*Given passage:*
__________________________________________________

DaalaMeeting20140401

From XiphWiki
Revision as of 16:05, 6 February 2015 by Daala-ts (talk | contribs) (Add word wrapping)
(diff) ← Older revision | Latest revision (diff) | Newer revision → (diff)
Jump to navigation Jump to search
# Meeting 2014-04-01

Mumble:  mf4.xiph.org:64738

# Agenda

- reviews
- Do we keep mumble?
--  But it finally works!
- the path to crushing jpeg
- path with PVQ?
- Are we finally happy the transforms are working right?
- Basis magnitude scaling

# Attending

jack, derf, unlord, gmaxwell, jmspeex

# reviews

- g: i'll take 226, 228, 229

# mumble

- jack: do we keep mumble? what alternative?
- nathan: tested vline with josh aas and it worked fine.
- jm: i would consider vidyo.
- j: we can invite external people, but they'll need the client.
- jm: can they dial in?
- j: yes.
- jm: we can keep mumble for now.
- j: ok. stay on mumble for now, switch the next time we have problems.

# path to crushing jpeg

- j: we're beating jpeg but not enough to impress in honolulu.
- jm: metrics or actual images?
- j: whatever helps
- g: both is best.
- d: we need to make things actually look better. that is the ultimate goal. we can talk around curves that don't look so great if we can show that shutting off things that make image better make the curves better. it's a good part of our process that we don't have to care about the metrics.

__________________________________________________

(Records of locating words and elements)

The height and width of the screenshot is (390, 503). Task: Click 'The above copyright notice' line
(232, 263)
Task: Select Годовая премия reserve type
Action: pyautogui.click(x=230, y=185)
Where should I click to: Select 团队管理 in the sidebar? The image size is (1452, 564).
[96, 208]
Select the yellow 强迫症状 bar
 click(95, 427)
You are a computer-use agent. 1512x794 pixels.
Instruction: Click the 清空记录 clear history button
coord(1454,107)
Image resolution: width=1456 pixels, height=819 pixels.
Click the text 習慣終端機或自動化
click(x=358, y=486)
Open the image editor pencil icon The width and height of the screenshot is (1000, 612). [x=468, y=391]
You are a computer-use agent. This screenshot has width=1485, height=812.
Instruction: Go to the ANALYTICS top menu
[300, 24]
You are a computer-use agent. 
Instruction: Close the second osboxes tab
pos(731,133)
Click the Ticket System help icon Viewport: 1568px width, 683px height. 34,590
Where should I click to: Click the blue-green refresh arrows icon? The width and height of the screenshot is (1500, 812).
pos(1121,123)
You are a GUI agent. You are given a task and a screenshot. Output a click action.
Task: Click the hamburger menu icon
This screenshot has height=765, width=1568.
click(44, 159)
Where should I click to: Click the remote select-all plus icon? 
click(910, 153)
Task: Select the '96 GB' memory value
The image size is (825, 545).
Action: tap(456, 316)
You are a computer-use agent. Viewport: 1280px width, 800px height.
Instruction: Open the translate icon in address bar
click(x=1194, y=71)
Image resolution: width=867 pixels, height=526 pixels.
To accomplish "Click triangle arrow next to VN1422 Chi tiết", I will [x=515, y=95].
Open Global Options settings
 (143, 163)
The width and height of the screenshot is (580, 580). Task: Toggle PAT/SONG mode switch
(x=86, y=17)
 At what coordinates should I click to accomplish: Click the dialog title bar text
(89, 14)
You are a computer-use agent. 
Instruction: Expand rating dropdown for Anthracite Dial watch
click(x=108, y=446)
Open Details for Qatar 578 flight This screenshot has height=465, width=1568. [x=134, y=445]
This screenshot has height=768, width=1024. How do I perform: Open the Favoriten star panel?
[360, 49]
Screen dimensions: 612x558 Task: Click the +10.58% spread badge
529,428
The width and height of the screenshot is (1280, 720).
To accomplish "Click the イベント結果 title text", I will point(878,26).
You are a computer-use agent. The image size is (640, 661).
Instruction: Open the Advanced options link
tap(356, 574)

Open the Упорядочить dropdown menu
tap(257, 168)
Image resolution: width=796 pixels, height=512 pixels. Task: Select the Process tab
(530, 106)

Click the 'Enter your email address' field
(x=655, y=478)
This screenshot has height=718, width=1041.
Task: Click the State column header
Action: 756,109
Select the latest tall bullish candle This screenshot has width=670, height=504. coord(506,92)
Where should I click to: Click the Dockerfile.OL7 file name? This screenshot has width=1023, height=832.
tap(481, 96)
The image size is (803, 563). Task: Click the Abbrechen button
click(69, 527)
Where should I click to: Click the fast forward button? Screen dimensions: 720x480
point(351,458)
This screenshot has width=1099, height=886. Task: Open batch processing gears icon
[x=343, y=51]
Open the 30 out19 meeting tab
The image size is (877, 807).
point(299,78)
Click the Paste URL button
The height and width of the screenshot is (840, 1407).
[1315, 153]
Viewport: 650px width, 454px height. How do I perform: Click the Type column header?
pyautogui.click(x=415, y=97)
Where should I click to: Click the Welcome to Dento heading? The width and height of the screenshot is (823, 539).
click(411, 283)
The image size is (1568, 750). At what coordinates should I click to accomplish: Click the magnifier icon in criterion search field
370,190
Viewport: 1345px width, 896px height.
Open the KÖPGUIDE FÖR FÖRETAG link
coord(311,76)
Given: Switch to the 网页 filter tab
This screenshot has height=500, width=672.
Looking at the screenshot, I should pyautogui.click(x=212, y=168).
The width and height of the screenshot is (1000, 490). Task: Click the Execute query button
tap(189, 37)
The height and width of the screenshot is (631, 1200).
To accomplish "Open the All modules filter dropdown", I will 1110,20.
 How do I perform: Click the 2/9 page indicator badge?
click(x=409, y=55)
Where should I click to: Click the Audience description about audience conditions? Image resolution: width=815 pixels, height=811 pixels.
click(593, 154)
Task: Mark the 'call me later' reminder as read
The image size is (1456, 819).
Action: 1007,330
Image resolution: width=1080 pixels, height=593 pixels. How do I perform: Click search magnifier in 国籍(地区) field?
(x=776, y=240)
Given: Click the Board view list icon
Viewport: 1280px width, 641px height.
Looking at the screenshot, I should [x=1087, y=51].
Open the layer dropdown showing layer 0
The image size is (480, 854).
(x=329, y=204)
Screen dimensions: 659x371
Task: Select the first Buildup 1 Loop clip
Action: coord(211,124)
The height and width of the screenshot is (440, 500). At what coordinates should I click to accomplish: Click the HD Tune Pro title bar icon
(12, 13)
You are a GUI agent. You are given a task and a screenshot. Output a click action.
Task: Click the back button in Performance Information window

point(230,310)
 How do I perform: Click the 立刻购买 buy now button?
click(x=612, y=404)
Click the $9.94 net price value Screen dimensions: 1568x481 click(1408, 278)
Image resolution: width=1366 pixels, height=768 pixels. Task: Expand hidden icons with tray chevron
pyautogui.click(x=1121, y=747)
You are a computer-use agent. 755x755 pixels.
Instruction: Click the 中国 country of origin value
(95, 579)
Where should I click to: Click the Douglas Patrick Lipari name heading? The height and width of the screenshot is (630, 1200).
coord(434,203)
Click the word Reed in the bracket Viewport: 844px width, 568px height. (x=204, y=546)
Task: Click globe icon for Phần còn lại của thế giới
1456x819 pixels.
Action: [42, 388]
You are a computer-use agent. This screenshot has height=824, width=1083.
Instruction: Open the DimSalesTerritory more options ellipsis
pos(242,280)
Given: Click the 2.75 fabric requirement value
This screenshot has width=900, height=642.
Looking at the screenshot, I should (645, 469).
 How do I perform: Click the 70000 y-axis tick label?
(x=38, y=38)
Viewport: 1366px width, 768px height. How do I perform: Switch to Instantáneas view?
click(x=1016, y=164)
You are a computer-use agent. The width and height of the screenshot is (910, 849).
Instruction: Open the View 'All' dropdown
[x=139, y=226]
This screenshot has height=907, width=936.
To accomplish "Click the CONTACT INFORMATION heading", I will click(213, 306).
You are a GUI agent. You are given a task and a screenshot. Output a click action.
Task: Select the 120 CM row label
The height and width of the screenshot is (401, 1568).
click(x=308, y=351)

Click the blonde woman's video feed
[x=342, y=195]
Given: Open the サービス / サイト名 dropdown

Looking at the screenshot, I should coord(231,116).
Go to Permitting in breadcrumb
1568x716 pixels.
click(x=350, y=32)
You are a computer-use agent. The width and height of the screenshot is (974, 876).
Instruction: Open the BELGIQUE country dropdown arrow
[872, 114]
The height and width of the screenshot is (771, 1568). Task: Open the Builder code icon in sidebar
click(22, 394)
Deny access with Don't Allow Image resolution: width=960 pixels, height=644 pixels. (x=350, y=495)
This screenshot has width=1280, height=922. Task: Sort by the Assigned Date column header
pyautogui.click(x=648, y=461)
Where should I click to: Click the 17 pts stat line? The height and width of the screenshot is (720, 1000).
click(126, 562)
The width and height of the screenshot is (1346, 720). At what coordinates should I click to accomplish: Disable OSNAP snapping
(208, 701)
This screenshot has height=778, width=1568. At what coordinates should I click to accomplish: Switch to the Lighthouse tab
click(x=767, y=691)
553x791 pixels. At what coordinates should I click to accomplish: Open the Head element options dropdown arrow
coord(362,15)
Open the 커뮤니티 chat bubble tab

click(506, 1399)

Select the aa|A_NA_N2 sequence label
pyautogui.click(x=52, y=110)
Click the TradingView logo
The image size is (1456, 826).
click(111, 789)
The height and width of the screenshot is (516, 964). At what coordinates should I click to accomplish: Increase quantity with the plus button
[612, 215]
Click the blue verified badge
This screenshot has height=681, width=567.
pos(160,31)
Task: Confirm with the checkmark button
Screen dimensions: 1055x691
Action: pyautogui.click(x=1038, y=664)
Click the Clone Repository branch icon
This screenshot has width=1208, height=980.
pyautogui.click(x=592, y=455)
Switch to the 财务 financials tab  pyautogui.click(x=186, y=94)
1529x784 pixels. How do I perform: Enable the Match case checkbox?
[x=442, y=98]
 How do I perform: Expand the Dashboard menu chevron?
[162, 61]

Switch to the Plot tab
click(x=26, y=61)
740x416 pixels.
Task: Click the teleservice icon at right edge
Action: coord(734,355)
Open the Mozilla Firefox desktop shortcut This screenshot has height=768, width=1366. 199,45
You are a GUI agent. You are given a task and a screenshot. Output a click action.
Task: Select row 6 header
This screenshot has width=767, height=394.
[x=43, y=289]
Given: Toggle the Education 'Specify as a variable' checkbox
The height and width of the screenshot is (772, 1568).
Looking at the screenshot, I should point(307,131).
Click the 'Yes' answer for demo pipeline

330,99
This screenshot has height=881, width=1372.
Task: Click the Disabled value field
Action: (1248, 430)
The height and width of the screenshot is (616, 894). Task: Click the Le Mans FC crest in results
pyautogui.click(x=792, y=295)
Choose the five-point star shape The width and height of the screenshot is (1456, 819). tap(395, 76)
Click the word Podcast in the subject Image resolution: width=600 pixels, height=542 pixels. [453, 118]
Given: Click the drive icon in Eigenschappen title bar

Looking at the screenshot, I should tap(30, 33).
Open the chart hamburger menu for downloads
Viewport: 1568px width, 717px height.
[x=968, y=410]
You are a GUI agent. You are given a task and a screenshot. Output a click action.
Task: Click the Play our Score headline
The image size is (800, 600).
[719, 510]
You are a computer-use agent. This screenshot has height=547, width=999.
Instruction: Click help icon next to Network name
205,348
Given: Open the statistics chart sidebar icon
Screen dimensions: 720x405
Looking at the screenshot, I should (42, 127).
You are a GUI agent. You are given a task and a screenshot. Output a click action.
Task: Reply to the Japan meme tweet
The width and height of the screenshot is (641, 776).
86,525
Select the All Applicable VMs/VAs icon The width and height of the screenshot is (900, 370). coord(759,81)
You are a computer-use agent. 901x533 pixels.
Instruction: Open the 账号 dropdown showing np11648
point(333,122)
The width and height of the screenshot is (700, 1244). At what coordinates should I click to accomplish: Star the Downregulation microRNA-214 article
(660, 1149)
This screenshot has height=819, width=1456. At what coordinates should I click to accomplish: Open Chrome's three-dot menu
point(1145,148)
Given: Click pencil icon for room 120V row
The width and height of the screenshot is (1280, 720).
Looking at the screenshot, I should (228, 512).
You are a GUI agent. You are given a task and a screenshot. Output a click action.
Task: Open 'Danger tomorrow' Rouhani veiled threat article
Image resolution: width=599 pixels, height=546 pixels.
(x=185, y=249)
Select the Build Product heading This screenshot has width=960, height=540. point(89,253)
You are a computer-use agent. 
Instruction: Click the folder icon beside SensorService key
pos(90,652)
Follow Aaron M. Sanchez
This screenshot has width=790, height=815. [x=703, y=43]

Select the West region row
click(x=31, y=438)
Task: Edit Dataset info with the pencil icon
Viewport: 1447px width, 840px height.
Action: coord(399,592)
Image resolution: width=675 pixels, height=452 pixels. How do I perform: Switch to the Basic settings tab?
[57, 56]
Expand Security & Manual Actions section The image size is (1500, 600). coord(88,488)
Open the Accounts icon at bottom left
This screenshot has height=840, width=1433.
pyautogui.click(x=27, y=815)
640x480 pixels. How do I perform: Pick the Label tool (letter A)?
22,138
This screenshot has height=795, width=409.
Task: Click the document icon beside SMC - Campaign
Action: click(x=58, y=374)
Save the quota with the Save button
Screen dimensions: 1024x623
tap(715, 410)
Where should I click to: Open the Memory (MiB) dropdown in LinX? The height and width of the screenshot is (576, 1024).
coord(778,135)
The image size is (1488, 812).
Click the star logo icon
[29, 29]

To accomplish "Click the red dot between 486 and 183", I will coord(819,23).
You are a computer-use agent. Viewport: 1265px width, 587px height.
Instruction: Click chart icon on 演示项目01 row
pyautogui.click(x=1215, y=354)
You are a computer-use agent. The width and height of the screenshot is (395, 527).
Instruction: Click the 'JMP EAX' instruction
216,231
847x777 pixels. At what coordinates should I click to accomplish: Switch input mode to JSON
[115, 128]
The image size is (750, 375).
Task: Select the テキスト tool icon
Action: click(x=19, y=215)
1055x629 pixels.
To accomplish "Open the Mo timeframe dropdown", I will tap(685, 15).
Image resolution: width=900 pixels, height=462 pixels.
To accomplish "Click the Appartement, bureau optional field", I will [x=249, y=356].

__________________________________________________

*Instruction:* List everyone recorded as attending in the meeting notes. Rely solely on the meeting notes when responding.

*Response below:* jack, derf, unlord, gmaxwell, jmspeex